Gli italiani e la scomparsa del futuro
Poche righe sui giornali e poi il rapporto pubblicato dal CENSIS, il 6 dicembre, sulla situazione sociale del Paese è uscito dai radar della politica e dell’informazione. Ma bisogna ritornarci perché questa diagnosi sullo stato della società italiana al 2019 ci pone degli interrogativi a cui non possiamo sfuggire sulla dimensione di senso della nostra vita come comunità politica organizzata in uno Stato democratico.
L’indagine del CENSIS ci proietta l’immagine di un incubo. Di una società ammalata in cui ricorrono stati emotivi generalizzati come ansia, stress, solitudine, sfiducia, paura, furore. Il rapporto parla di una società ansiosa, macerata dalla sfiducia. L’incertezza è lo stato d’animo con cui gli italiani guardano al futuro. Ma come siamo arrivati a questo punto? Secondo il rapporto:
Gli italiani avevano dovuto prima metabolizzare la rarefazione della rete di protezione di un sistema di welfare pubblico in crisi di sostenibilità finanziaria, destinando risorse crescenti a strumenti privati di autotutela e introiettando l’ansia del dover fare da soli rispetto a bisogni non più coperti come in passato. Poi avevano dovuto fare i conti con la rottura dell’ascensore sociale, assumendo su di sé anche l’ansia provocata dal rischio di un possibile declassamento sociale. Anche perché la nuova occupazione creata negli ultimi anni è stata segnata da un andamento negativo di retribuzioni e redditi. Oggi il 69% degli italiani è convinto che la mobilità sociale è bloccata. Il 63% degli operai crede che in futuro resterà fermo nella condizione socio-economica attuale, perché è difficile salire nella scala sociale. Il 64% degli imprenditori e dei liberi professionisti teme invece la scivolata in basso. Venuti meno i pilastri del modello tradizionale di sviluppo, agli italiani non è arrivata però l’offerta di percorrere insieme nuovi sentieri di crescita per costruire il futuro. […] Contando di fatto solo sulle proprie forze, gli italiani hanno quindi messo in campo stratagemmi individuali per difendersi dalla scomparsa del futuro, in una solitaria difesa di se stessi. […] Finché l’ansia è riuscita a trasformarsi in furore, e il furore di vivere non è scomparso dai loro volti, non c’è stato alcun crollo. Ma ora c’è un prezzo da pagare. Lo stress esistenziale, logorante perché riguarda il rapporto di ciascuno con il proprio futuro, si manifesta con sintomi evidenti in una sorta di sindrome da stress post-traumatico. Nel corso dell’anno il 74% degli italiani si è sentito molto stressato per questioni familiari, per il lavoro o senza un motivo preciso. Disillusione, stress esistenziale e ansia originano un virus che si annida nelle pieghe della società: la sfiducia. Il 75% degli italiani non si fida più degli altri.

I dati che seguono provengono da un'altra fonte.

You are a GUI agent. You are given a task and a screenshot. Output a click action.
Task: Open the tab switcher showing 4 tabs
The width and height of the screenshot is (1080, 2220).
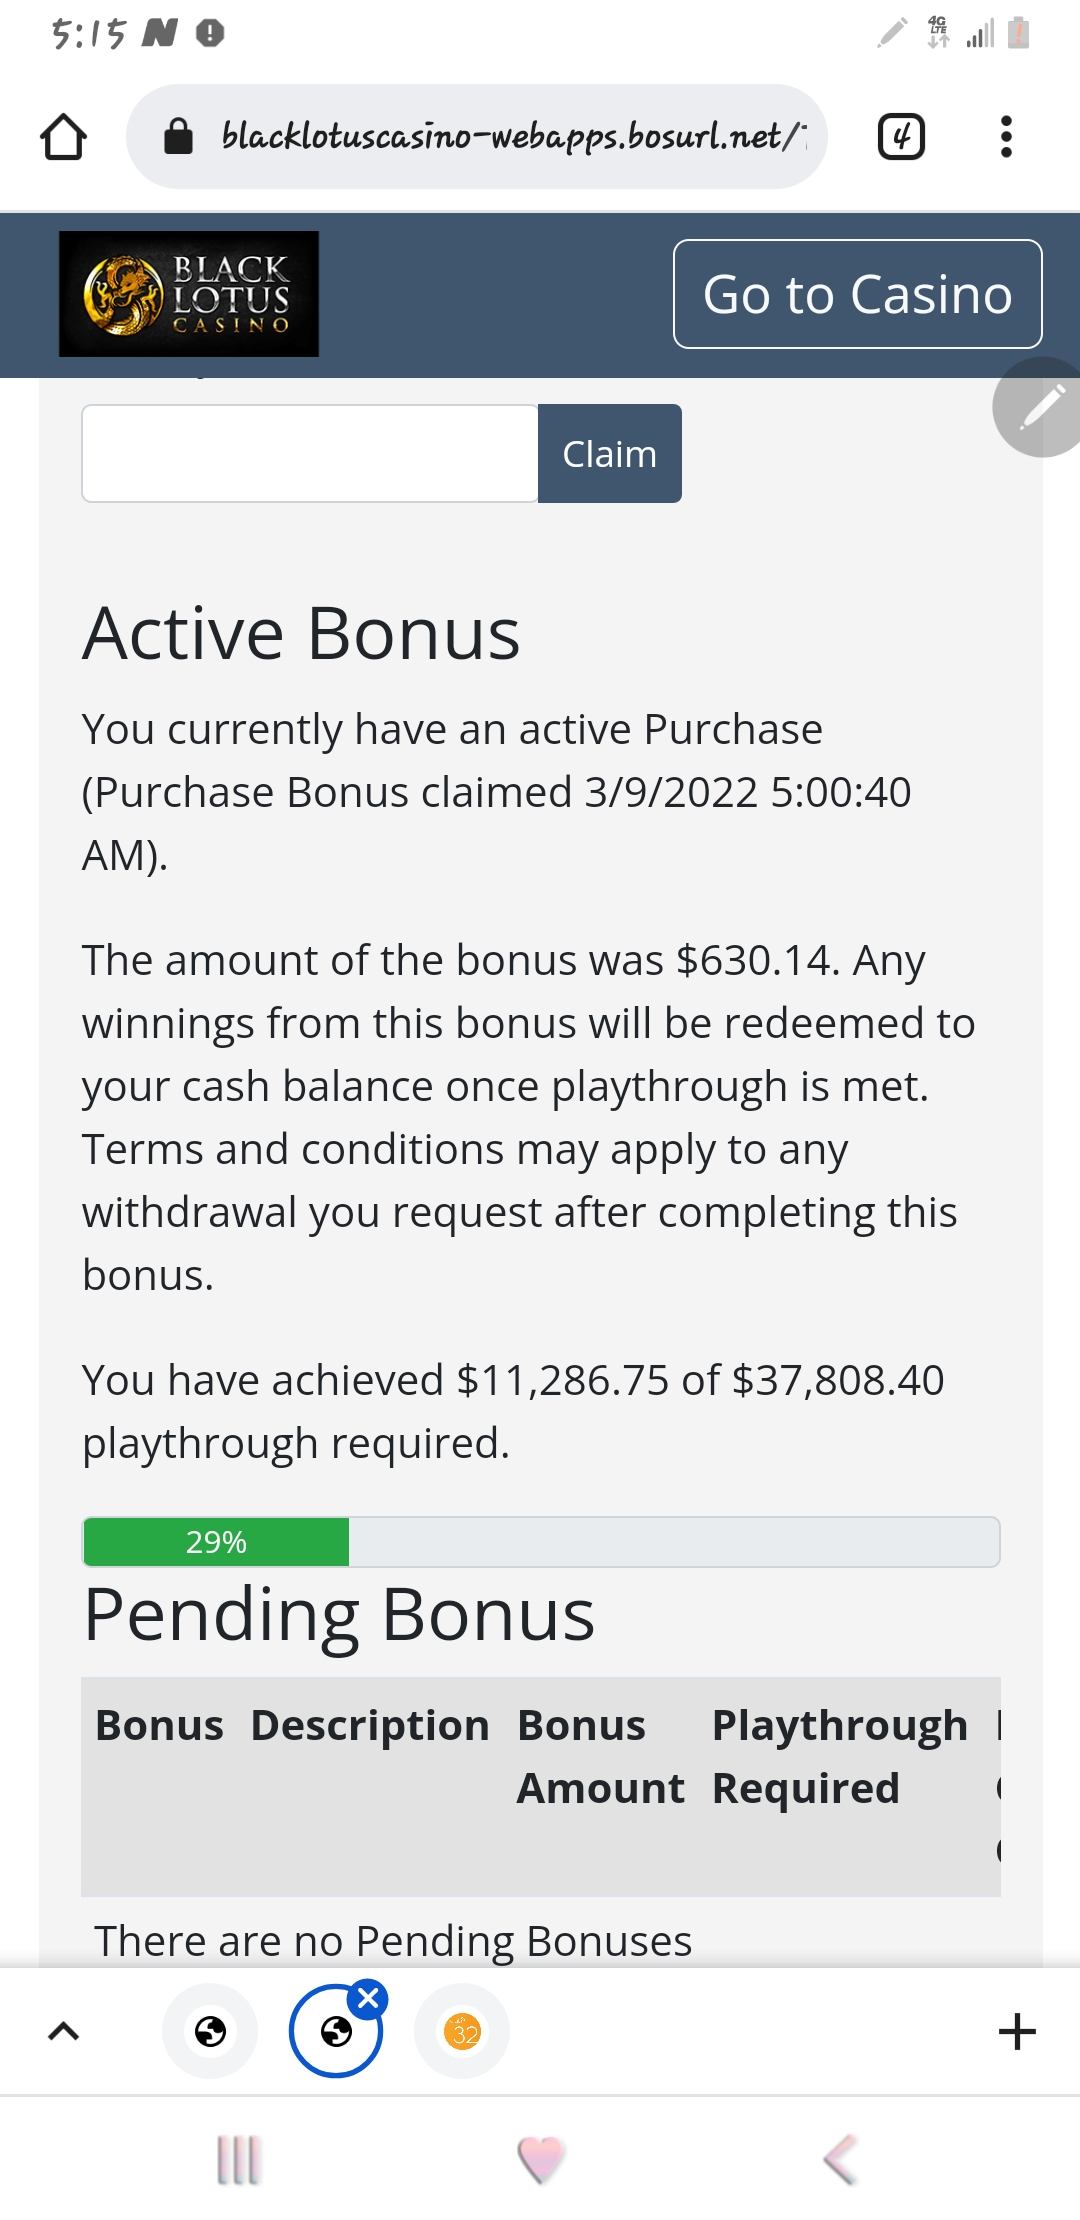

Naturalmente le conseguenze di questa crisi collettiva di fiducia si manifestano anche in campo politico e aprono la strada: «a tensioni che si pensavano riposte per sempre nella soffitta della storia, come l’attesa messianica dell’uomo forte che tutto risolve. Il 48% degli italiani oggi dichiara che ci vorrebbe un “uomo forte al potere” che non debba preoccuparsi di Parlamento ed elezioni». L’aspettativa dell’avvento dell’uomo forte non è frutto di impazzimento collettivo ma è direttamente collegata al disagio sociale. Infatti il rapporto osserva che il dato sale al 56% tra le persone con redditi bassi, al 62% tra i soggetti meno istruiti, al 67% tra gli operai.
Sullo sfondo c’è quello che il rapporto chiama “il bluff dell’occupazione che non produce reddito e crescita”, a causa della diminuzione del lavoro a tempo indeterminato a fronte dell’incremento di forme di occupazione precarie e sottopagate. L’elemento determinante, il nucleo della crisi che provoca il declino della società italiana e il suo precipitare nell’angoscia è la scomparsa del futuro. Nessuna società umana può vivere armoniosamente se non ha un futuro in cui credere, se non c’è un orizzonte comune in cui tutti si possano riconoscere nella dimensione della speranza. La scomparsa del futuro è certamente frutto di una crisi economica prolungata, ma il problema non è la crisi in sé ‒ in altre epoche storiche il nostro paese ha vissuto situazioni molto più disastrate ‒ bensì la capacità della politica di reagire alla crisi e di indicare un progetto di futuro verso il quale dirigersi. E tuttavia non può esistere un futuro se si perde di vista il passato. Quando nella società cresce l’aspirazione per l’uomo forte, vuol dire che si è perduto l’insegnamento che viene dal passato, che il passato è stato cancellato. Ma noi sappiamo che non vi può essere futuro senza passato.